*Task requirements*:
Each line that holds the word "agent" counts once; give the total for the records below and nothing else.

*Materials provided*:
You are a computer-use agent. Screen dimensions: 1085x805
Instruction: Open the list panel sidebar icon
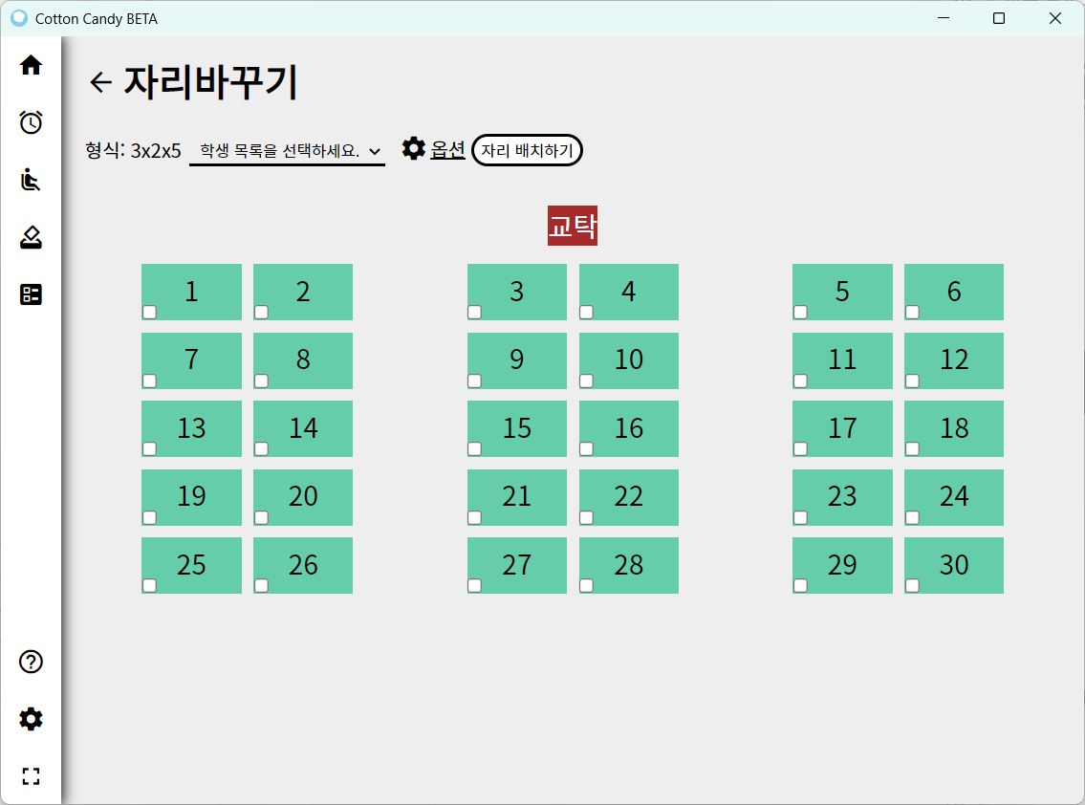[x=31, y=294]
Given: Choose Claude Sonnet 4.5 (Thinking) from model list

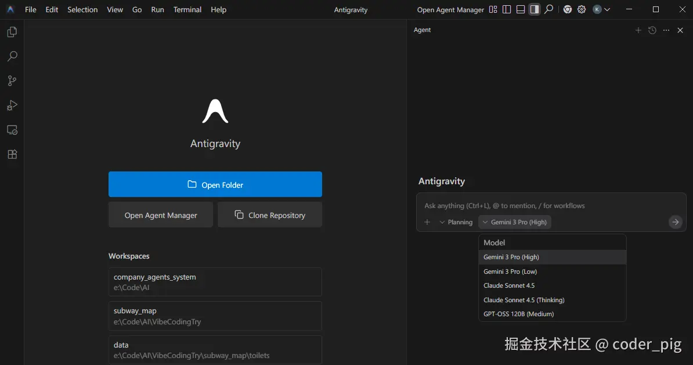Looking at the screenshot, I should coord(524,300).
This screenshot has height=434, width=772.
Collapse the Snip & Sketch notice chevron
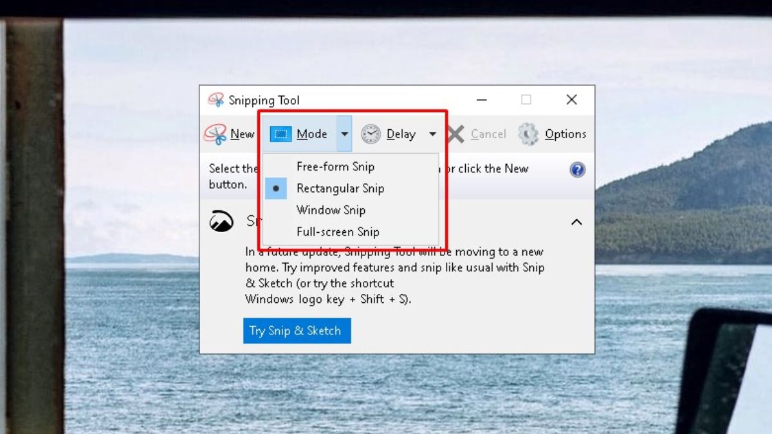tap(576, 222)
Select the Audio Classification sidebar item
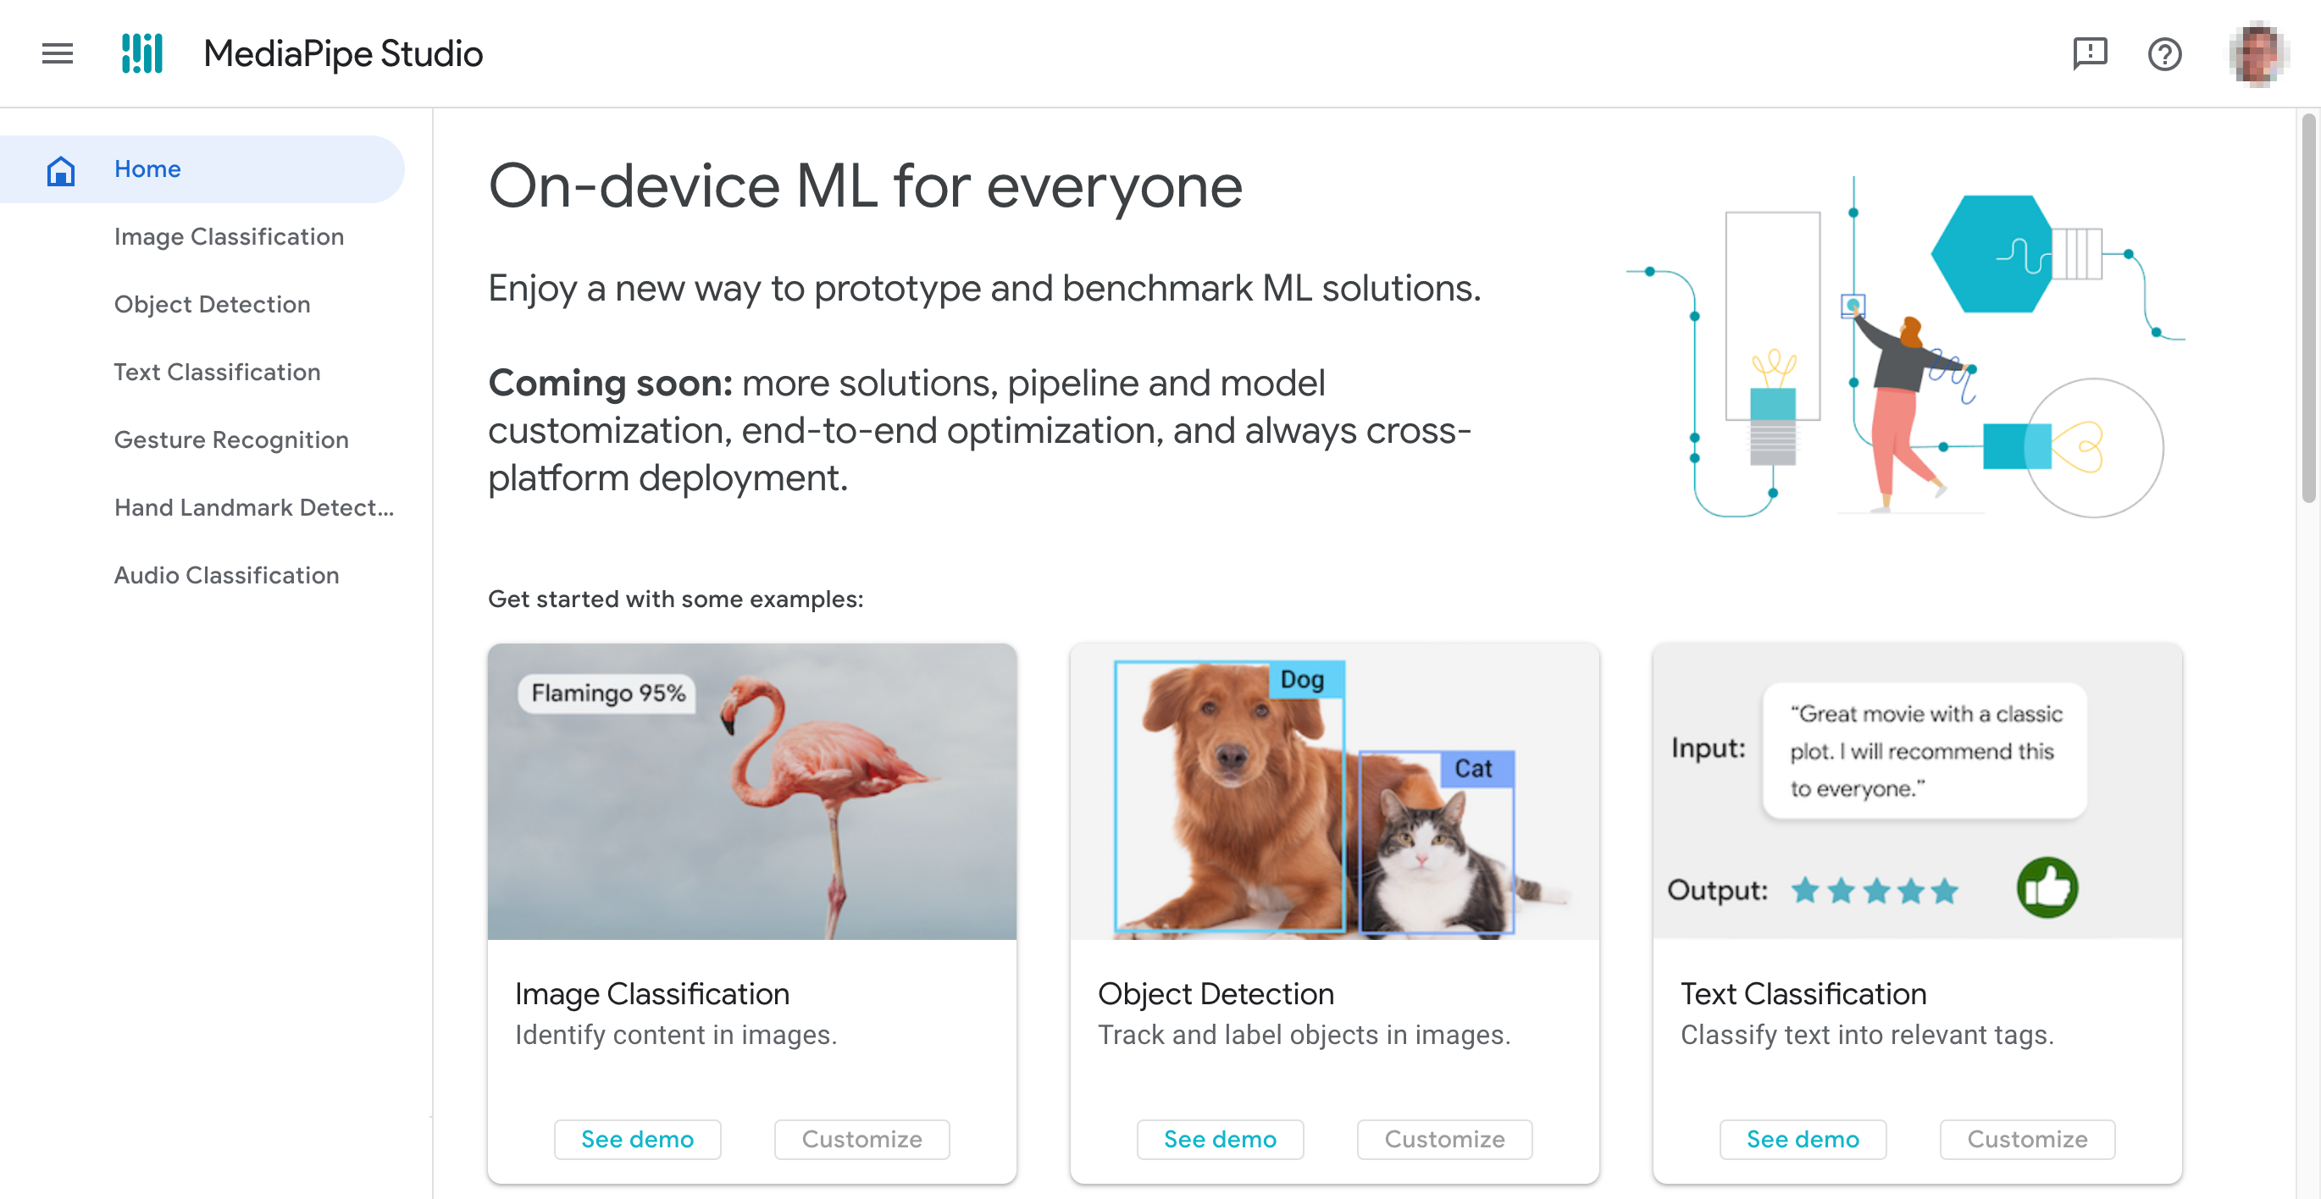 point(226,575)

---

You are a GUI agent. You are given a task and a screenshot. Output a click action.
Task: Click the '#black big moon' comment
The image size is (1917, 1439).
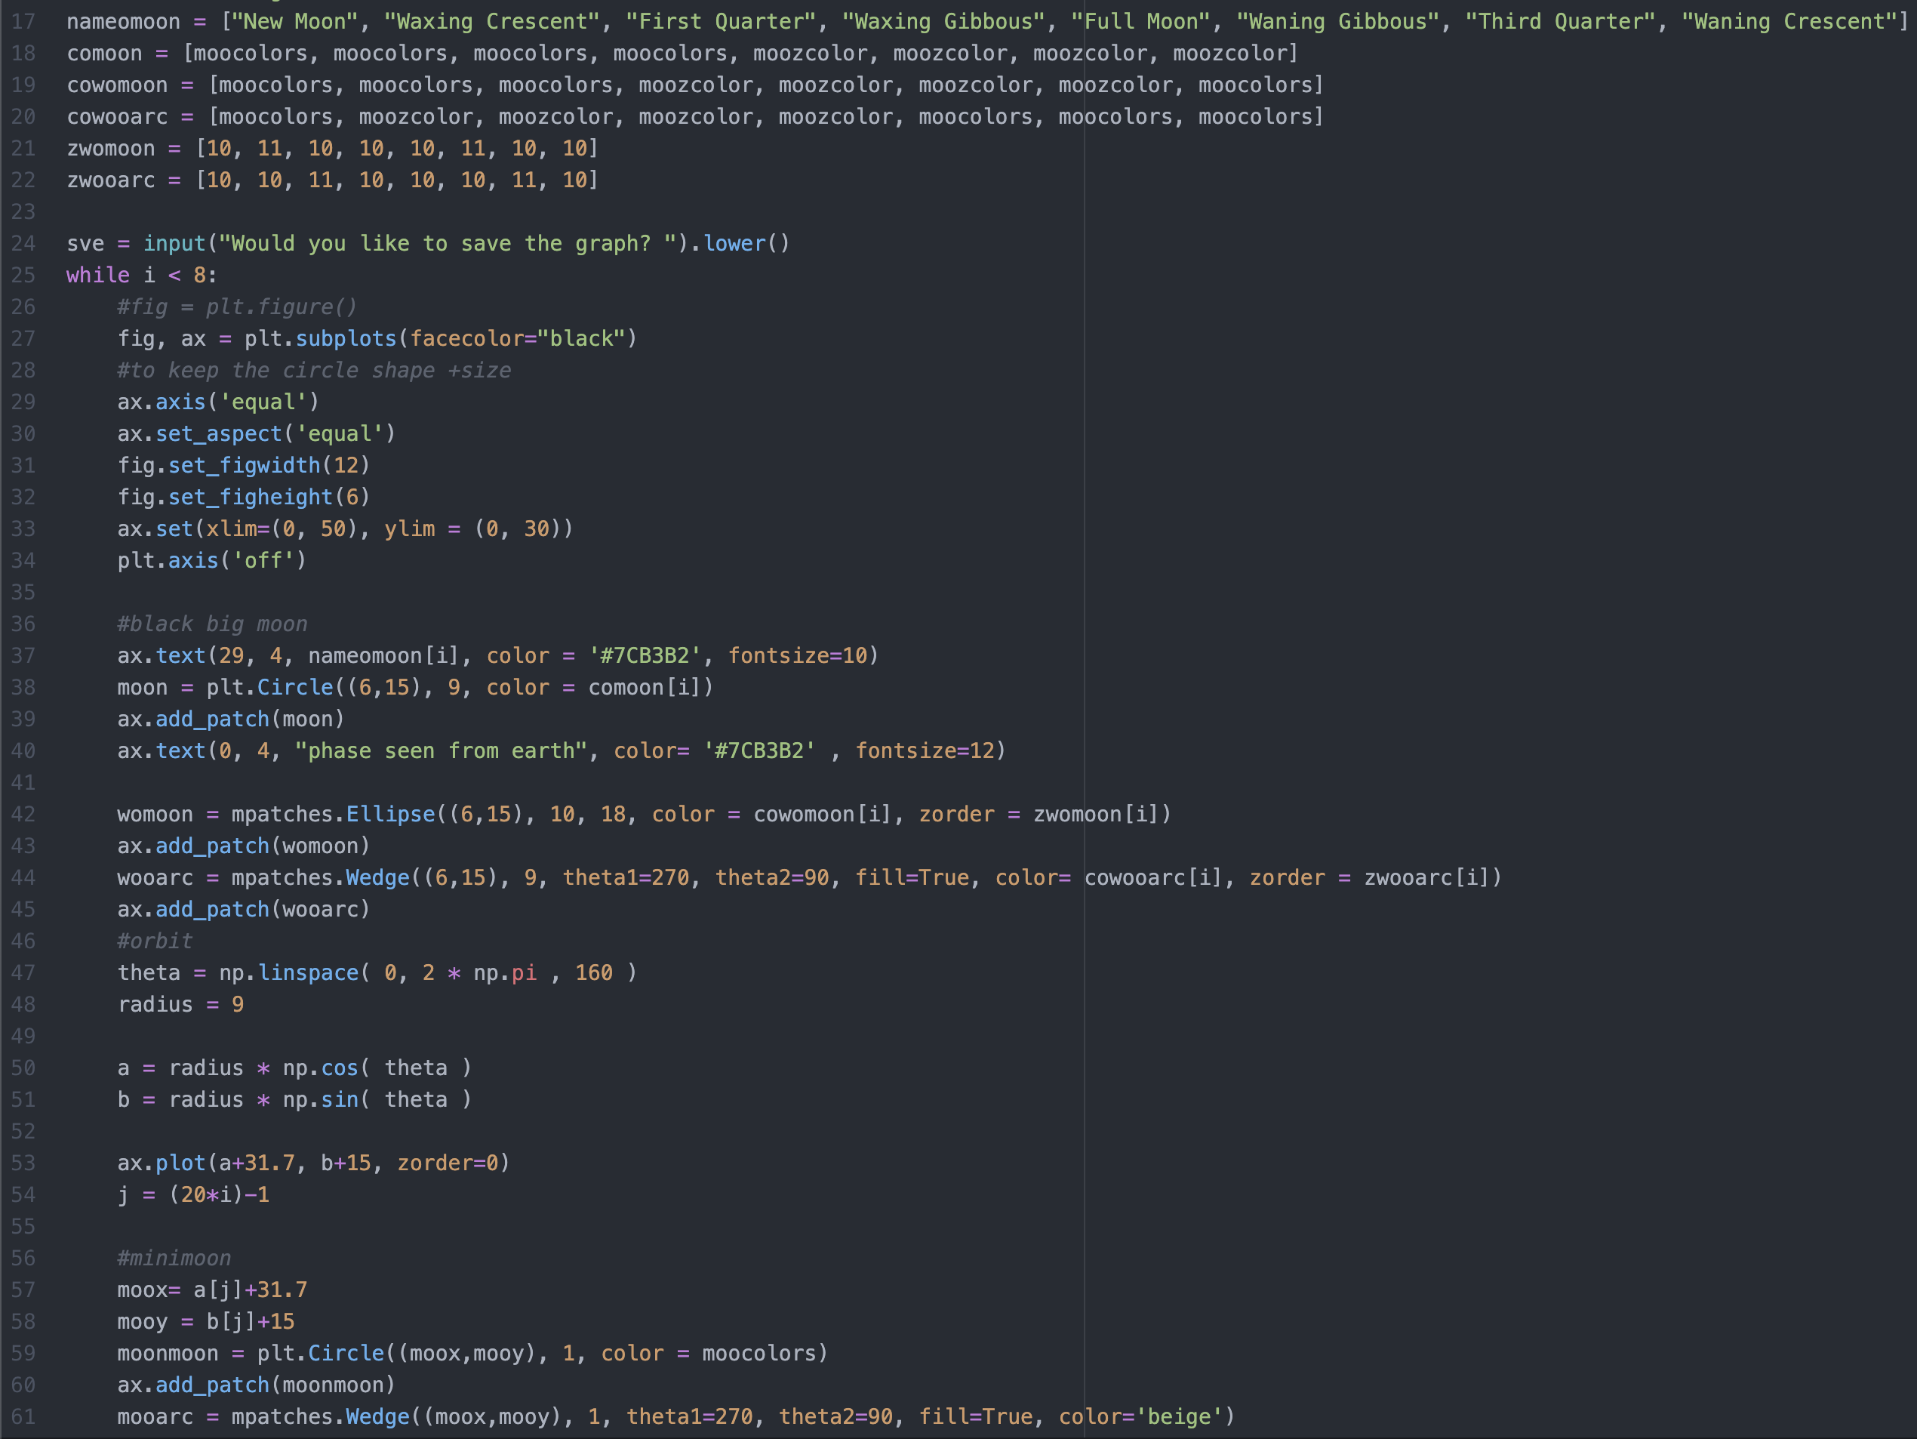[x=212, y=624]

---

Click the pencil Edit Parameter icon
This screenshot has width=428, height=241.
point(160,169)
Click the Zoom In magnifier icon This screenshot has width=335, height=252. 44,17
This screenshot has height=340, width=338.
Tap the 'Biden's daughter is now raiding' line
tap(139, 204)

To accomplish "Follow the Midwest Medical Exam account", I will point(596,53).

*Result*:
2